Academy Director Lynch heads to WPD while Guin makes new home at WCJC

Tim Guin, left, and Terry Lynch, right, are longtime friends and have worked together in law enforcement for more than a decade. Lynch will leave WCJC to become Chief of the Wharton Police Department, a job that Guin left to take a position as WCJC’s Director of Security and Public Safety.

Tim Guin, left, and Terry Lynch, right, are longtime friends and have worked together in law enforcement for more than a decade. Lynch will leave WCJC to become Chief of the Wharton Police Department, a job that Guin left to take a position as WCJC’s Director of Security and Public Safety.

It’s a case of trading spaces for longtime friends Terry Lynch and Tim Guin.

Serving as Wharton County Junior College’s Instructor of Law Enforcement since 2006, Lynch will leave the college on May 15 to take a new post as Chief of the Wharton Police Department. 

That just happens to be the same job Guin held for more than 20 years. Guin retired from that position earlier this year to take over as WCJC’s Director of Security and Public Safety.

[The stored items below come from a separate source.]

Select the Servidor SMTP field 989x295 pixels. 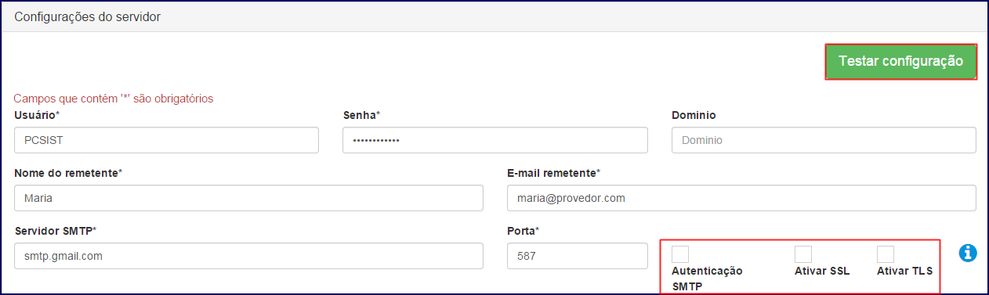point(248,256)
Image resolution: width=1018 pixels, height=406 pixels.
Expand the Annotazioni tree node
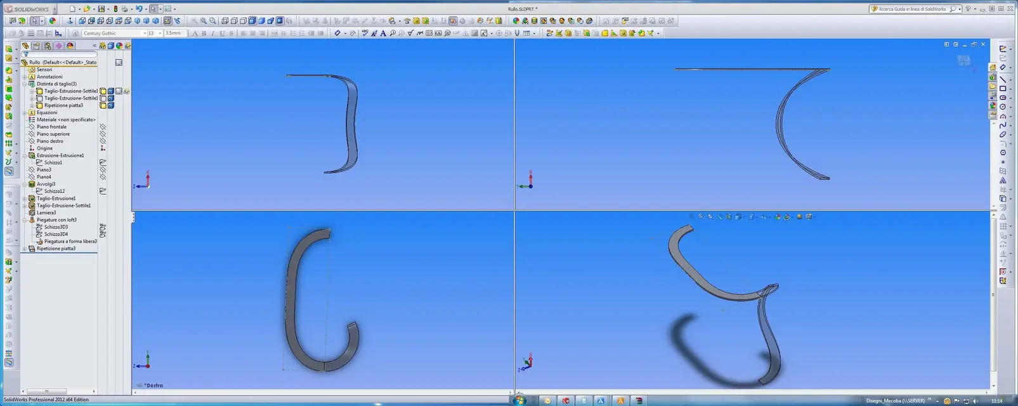pos(25,77)
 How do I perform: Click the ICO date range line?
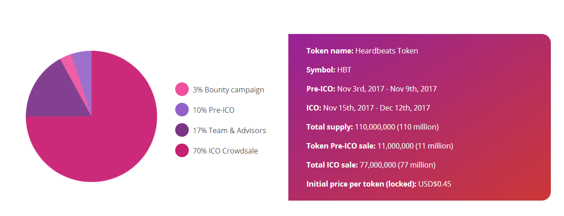(368, 108)
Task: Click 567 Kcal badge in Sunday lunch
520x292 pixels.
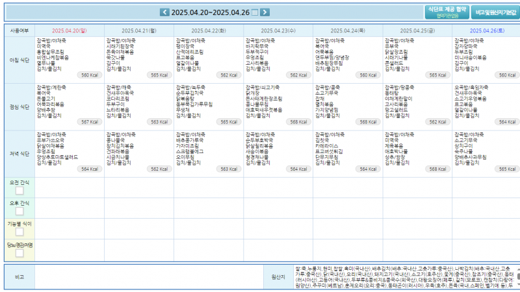Action: pos(89,122)
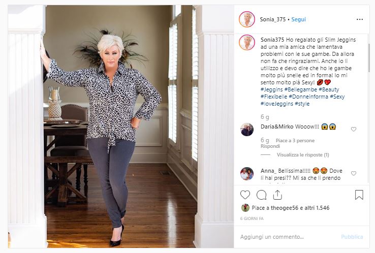Open Sonia_375 profile picture in header
The width and height of the screenshot is (375, 253).
pos(247,19)
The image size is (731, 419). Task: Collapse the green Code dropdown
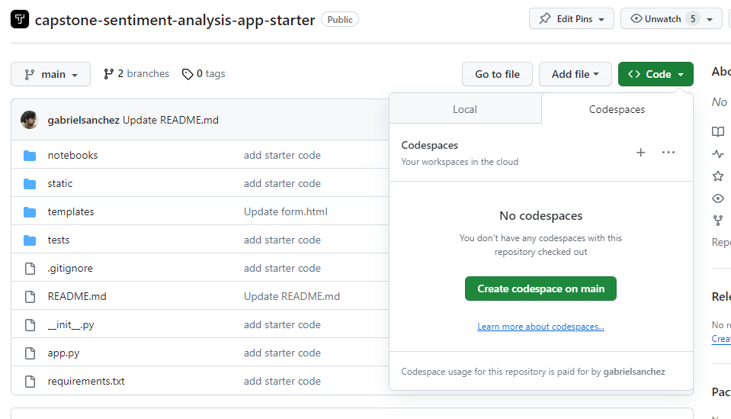[656, 74]
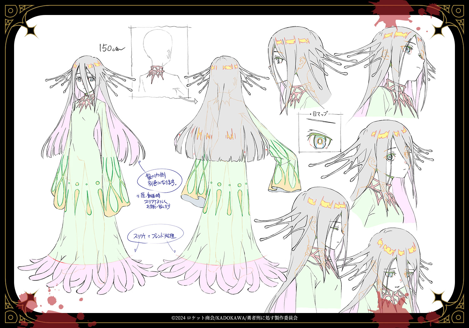This screenshot has width=469, height=328.
Task: Click the arrow pointing to the back view
Action: (194, 101)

Interestingly, Lynch and Guin worked together at Wharton PD for roughly 17 years. Before coming to the college, Lynch was one of the department’s most respected detectives.

It’s an interesting twist of fate, one that illustrates not only the close bond between two lifelong peace officers but between two agencies focused on the same goal: producing the most qualified officers as possible to protect the lives and property of Wharton’s residents.

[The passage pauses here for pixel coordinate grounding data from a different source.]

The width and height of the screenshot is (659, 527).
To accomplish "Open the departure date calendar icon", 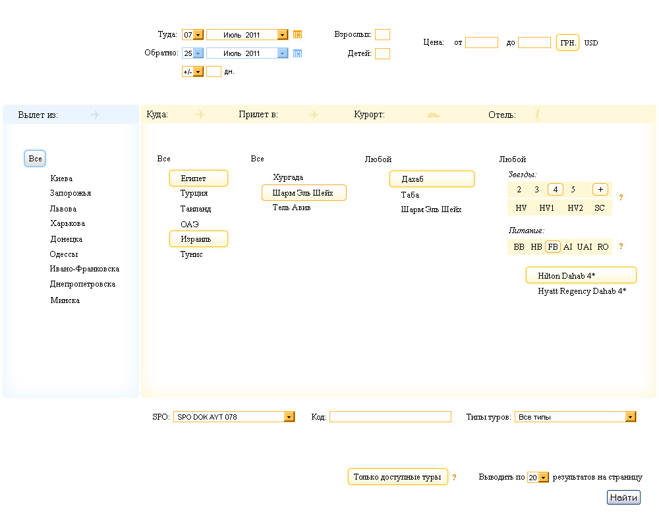I will (x=297, y=35).
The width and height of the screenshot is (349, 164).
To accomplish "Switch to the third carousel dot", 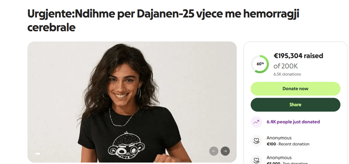I will point(47,154).
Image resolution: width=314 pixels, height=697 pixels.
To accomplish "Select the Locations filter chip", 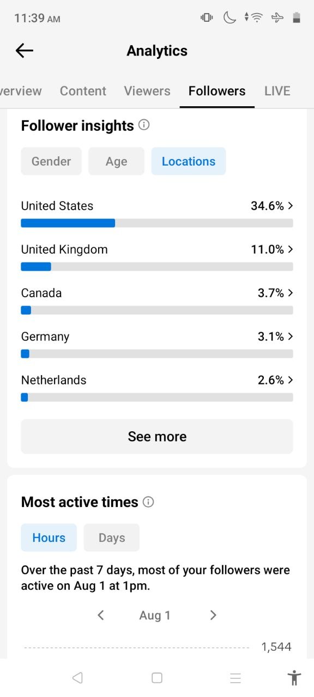I will [189, 161].
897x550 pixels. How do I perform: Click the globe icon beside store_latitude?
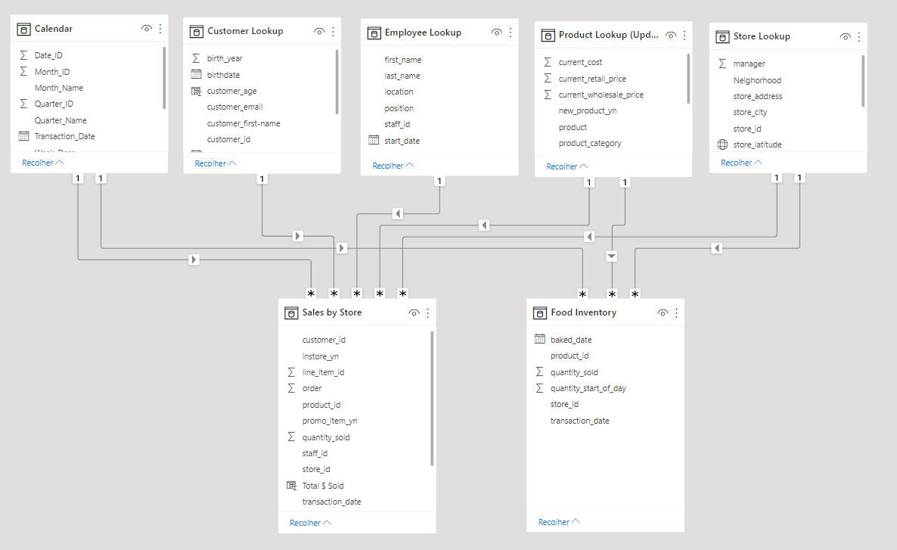point(724,144)
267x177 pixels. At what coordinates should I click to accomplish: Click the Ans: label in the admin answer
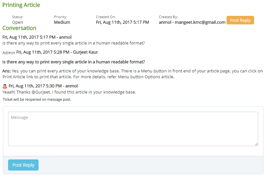click(6, 71)
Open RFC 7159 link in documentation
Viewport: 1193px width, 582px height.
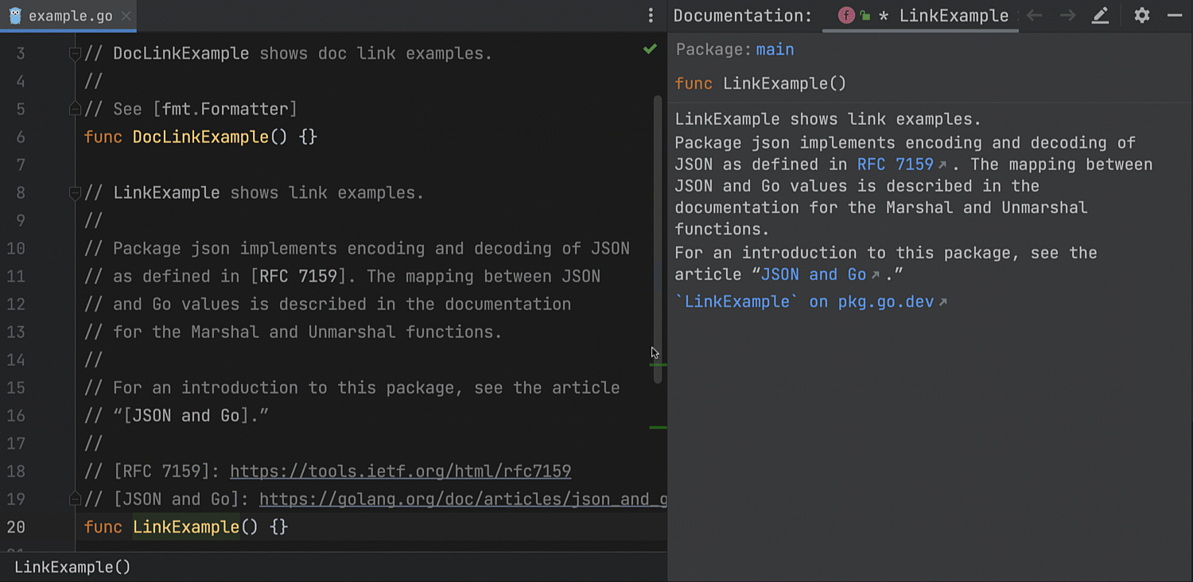[x=895, y=165]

The college and the police department “have worked symbiotically for years in regards to training and I want to maintain that,” Lynch said. 

In his years at the college, Lynch has personally trained 25 academy classes, with some 600 students reaching graduation. WCJC offers both day and night academies to better accommodate students’ busy schedules, with the day academy taught five days a week at the main campus in Wharton and lasting about five months. The night academy is held for four hours per night and lasts two semesters, with classes held at WCJC’s Richmond campus.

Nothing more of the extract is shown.